"La mort, la destruction, le déplacement, la faim, la perte et le chagrin massifs de ces cent derniers jours entachent notre humanité commune", a estimé le patron de l'agence d'aide aux réfugiés palestiniens de l'ONU (UNRWA), Philippe Lazzarini, en visite dans le territoire côtier.
Il a par ailleurs souligné qu'une génération entière d'enfants de Gaza était "traumatisée", que les maladies continuaient à se propager et que la "famine" était en vue.
La guerre a été déclenchée le 7 octobre par l'attaque du Hamas depuis la bande de Gaza qui a fait environ 1.140 morts sur le sol israélien, majoritairement des civils, selon un décompte de l'AFP à partir du bilan israélien.

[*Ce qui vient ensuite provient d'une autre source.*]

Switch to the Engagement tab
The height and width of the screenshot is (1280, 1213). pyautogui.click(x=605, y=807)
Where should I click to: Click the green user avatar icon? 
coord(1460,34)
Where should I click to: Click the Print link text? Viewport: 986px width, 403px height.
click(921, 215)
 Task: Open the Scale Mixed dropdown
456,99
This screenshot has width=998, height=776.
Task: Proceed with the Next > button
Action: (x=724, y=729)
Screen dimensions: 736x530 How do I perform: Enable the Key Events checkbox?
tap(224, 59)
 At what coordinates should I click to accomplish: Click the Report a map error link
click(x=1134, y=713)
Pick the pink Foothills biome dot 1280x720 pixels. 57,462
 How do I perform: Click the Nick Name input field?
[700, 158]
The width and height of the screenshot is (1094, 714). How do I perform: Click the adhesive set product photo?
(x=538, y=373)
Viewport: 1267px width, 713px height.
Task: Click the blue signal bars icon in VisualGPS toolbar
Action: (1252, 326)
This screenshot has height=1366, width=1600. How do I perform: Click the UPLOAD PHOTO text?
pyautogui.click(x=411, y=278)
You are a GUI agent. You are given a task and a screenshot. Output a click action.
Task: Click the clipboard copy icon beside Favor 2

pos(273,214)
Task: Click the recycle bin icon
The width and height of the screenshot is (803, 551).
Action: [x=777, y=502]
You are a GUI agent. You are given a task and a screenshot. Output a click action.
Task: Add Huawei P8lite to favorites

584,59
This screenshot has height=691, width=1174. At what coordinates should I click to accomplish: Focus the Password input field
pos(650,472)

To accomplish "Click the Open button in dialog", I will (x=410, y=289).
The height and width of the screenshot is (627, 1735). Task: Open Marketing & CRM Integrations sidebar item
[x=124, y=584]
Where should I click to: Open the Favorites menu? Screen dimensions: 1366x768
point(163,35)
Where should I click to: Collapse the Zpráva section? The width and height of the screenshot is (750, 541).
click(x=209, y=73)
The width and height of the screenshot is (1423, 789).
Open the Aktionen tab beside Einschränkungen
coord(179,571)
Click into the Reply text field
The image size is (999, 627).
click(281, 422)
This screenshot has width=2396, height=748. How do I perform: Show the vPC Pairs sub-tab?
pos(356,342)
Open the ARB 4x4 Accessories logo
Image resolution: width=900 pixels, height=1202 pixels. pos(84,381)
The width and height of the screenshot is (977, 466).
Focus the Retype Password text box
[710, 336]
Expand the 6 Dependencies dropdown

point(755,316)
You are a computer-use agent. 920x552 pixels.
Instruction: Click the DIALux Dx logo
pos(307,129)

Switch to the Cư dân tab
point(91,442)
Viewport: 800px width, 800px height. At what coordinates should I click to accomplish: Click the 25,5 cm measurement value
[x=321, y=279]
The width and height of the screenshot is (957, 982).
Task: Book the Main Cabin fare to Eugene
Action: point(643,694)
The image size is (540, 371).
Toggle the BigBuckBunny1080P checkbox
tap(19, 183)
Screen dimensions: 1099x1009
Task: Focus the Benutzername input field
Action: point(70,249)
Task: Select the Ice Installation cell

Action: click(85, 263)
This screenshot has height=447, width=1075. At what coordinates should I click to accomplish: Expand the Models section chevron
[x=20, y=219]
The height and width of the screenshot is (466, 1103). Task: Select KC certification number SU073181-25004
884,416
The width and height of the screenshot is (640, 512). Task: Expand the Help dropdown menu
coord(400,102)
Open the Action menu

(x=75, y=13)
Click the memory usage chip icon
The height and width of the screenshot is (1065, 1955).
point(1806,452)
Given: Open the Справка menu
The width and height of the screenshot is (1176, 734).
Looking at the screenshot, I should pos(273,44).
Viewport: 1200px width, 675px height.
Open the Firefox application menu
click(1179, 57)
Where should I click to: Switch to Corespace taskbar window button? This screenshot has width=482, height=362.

Quelque 250 personnes ont été également prises en otages. Parmi elles, 132 manquent à l'appel, dont 25 sont mortes sans que leurs corps n'aient été restitués, selon les autorités israéliennes.
En représailles, Israël a juré d'anéantir le mouvement islamiste palestinien au pouvoir à Gaza depuis 2007, classé groupe terroriste notamment par Israël, les Etats-Unis et l'Union européenne.
Les bombardements et les échanges de tirs incessants sur l'étroite langue de terre ont tué au moins 23.843 personnes, principalement des femmes, des adolescents et des enfants, selon le dernier bilan du ministère local de la Santé.